- Dataset items
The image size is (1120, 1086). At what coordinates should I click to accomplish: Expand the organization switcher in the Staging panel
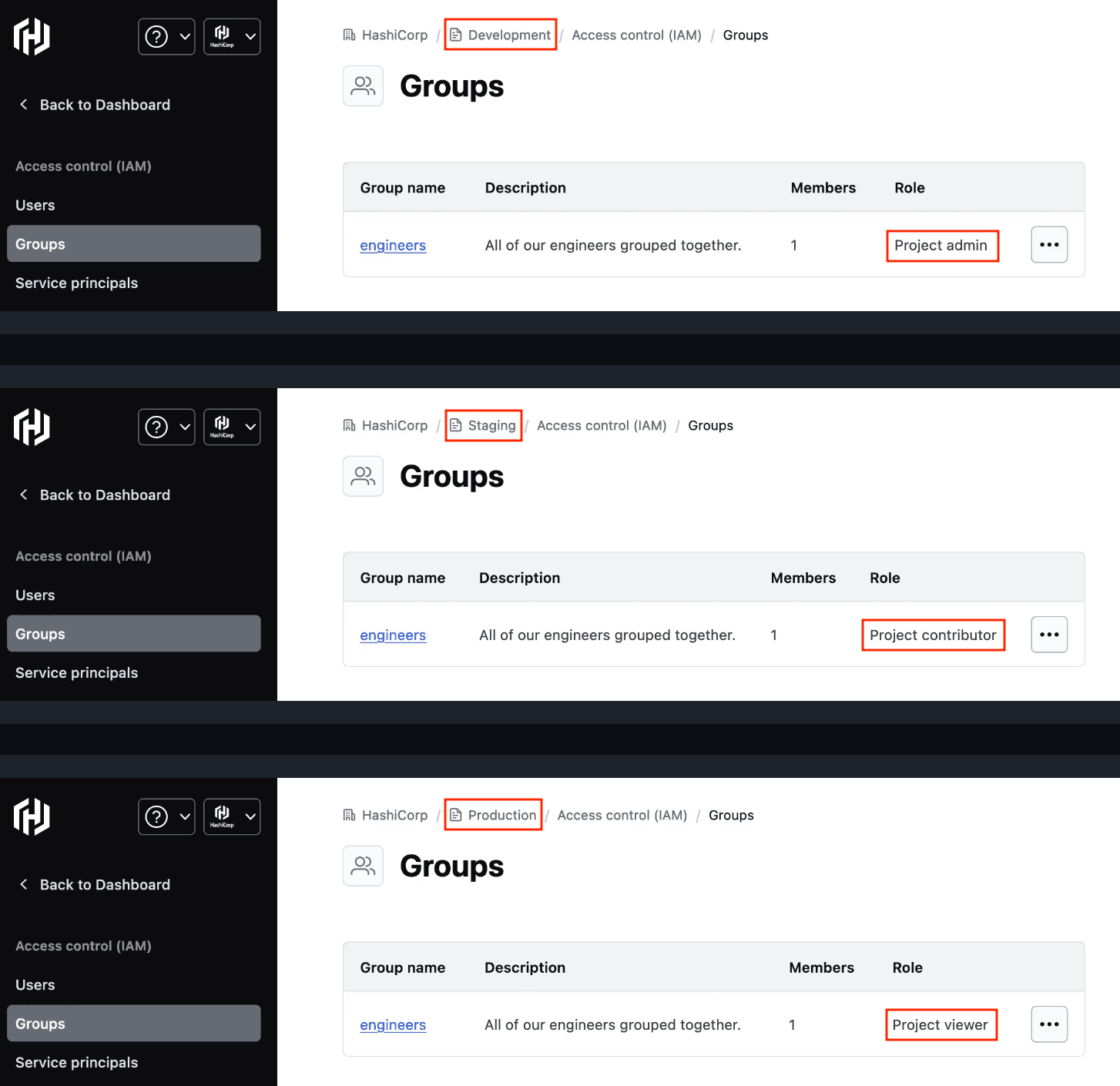coord(232,427)
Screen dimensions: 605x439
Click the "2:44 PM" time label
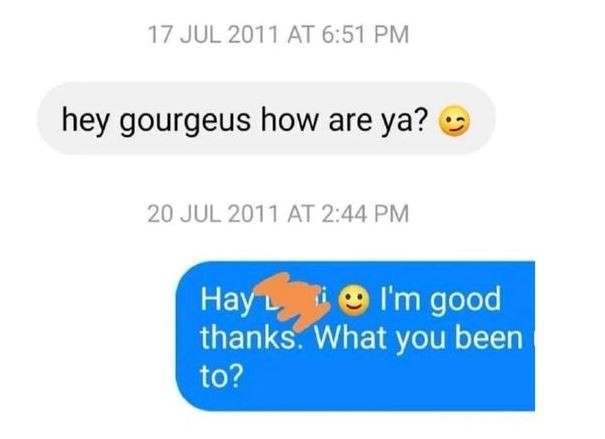[x=364, y=213]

- Instructions to follow
Each line of the records is to be reproduced exactly, and each picture dropped.

- Your response
The image size is (1120, 1086). At what coordinates should I click to accomplish: Expand the organization switcher in the Staging panel
coord(232,427)
Screen dimensions: 605x439
Click the "2:44 PM" time label
[x=364, y=213]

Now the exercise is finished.